##### Records provided #####
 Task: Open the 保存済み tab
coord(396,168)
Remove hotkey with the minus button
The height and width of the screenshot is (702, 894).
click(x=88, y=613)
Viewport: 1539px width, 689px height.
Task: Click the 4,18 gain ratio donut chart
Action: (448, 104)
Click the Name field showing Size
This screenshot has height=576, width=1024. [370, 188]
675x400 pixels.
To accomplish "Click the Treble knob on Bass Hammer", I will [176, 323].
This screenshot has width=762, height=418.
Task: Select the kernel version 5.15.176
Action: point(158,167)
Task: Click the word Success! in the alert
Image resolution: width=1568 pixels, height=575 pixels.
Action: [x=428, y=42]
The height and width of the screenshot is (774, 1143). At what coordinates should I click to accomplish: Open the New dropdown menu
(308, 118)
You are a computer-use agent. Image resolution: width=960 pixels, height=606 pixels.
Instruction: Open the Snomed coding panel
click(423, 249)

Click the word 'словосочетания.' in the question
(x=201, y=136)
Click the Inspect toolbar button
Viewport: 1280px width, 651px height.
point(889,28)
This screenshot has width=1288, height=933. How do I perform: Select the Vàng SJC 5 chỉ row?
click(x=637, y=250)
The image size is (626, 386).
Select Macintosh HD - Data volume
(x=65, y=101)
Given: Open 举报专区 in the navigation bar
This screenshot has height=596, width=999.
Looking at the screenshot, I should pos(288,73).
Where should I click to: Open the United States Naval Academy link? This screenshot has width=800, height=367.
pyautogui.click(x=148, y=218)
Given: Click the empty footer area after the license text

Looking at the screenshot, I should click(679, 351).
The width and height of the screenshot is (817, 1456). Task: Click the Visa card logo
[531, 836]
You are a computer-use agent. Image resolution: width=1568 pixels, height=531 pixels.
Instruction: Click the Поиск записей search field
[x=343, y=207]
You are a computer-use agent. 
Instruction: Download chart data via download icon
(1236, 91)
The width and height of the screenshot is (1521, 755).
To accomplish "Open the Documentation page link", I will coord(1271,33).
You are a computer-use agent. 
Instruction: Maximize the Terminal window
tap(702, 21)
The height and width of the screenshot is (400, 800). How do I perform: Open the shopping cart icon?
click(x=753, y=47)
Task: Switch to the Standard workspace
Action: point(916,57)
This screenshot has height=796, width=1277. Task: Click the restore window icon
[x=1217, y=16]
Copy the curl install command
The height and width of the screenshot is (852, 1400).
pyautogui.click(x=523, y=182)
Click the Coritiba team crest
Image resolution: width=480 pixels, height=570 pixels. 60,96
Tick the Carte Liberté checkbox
#####
> Task brief:
Put each line of the data above into a JSON list of strings, with one string per line and blank lines omitted.

> Task answer:
[
  " Task: Open the 保存済み tab",
  "coord(396,168)",
  "Remove hotkey with the minus button",
  "The height and width of the screenshot is (702, 894).",
  "click(x=88, y=613)",
  "Viewport: 1539px width, 689px height.",
  "Task: Click the 4,18 gain ratio donut chart",
  "Action: (448, 104)",
  "Click the Name field showing Size",
  "This screenshot has height=576, width=1024. [370, 188]",
  "675x400 pixels.",
  "To accomplish \"Click the Treble knob on Bass Hammer\", I will [176, 323].",
  "This screenshot has width=762, height=418.",
  "Task: Select the kernel version 5.15.176",
  "Action: point(158,167)",
  "Task: Click the word Success! in the alert",
  "Image resolution: width=1568 pixels, height=575 pixels.",
  "Action: [x=428, y=42]",
  "The height and width of the screenshot is (774, 1143). At what coordinates should I click to accomplish: Open the New dropdown menu",
  "(308, 118)",
  "You are a computer-use agent. Image resolution: width=960 pixels, height=606 pixels.",
  "Instruction: Open the Snomed coding panel",
  "click(423, 249)",
  "Click the word 'словосочетания.' in the question",
  "(x=201, y=136)",
  "Click the Inspect toolbar button",
  "Viewport: 1280px width, 651px height.",
  "point(889,28)",
  "This screenshot has width=1288, height=933. How do I perform: Select the Vàng SJC 5 chỉ row?",
  "click(x=637, y=250)",
  "The image size is (626, 386).",
  "Select Macintosh HD - Data volume",
  "(x=65, y=101)",
  "Given: Open 举报专区 in the navigation bar",
  "This screenshot has height=596, width=999.",
  "Looking at the screenshot, I should pos(288,73).",
  "Where should I click to: Open the United States Naval Academy link? This screenshot has width=800, height=367.",
  "pyautogui.click(x=148, y=218)",
  "Given: Click the empty footer area after the license text",
  "Looking at the screenshot, I should click(679, 351).",
  "The width and height of the screenshot is (817, 1456). Task: Click the Visa card logo",
  "[531, 836]",
  "You are a computer-use agent. Image resolution: width=1568 pixels, height=531 pixels.",
  "Instruction: Click the Поиск записей search field",
  "[x=343, y=207]",
  "You are a computer-use agent. ",
  "Instruction: Download chart data via download icon",
  "(1236, 91)",
  "The width and height of the screenshot is (1521, 755).",
  "To accomplish \"Open the Documentation page link\", I will coord(1271,33).",
  "You are a computer-use agent. ",
  "Instruction: Maximize the Terminal window",
  "tap(702, 21)",
  "The height and width of the screenshot is (400, 800). How do I perform: Open the shopping cart icon?",
  "click(x=753, y=47)",
  "Task: Switch to the Standard workspace",
  "Action: point(916,57)",
  "This screenshot has height=796, width=1277. Task: Click the restore window icon",
  "[x=1217, y=16]",
  "Copy the curl install command",
  "The height and width of the screenshot is (852, 1400).",
  "pyautogui.click(x=523, y=182)",
  "Click the Coritiba team crest",
  "Image resolution: width=480 pixels, height=570 pixels. 60,96",
  "Tick the Carte Liberté checkbox"
]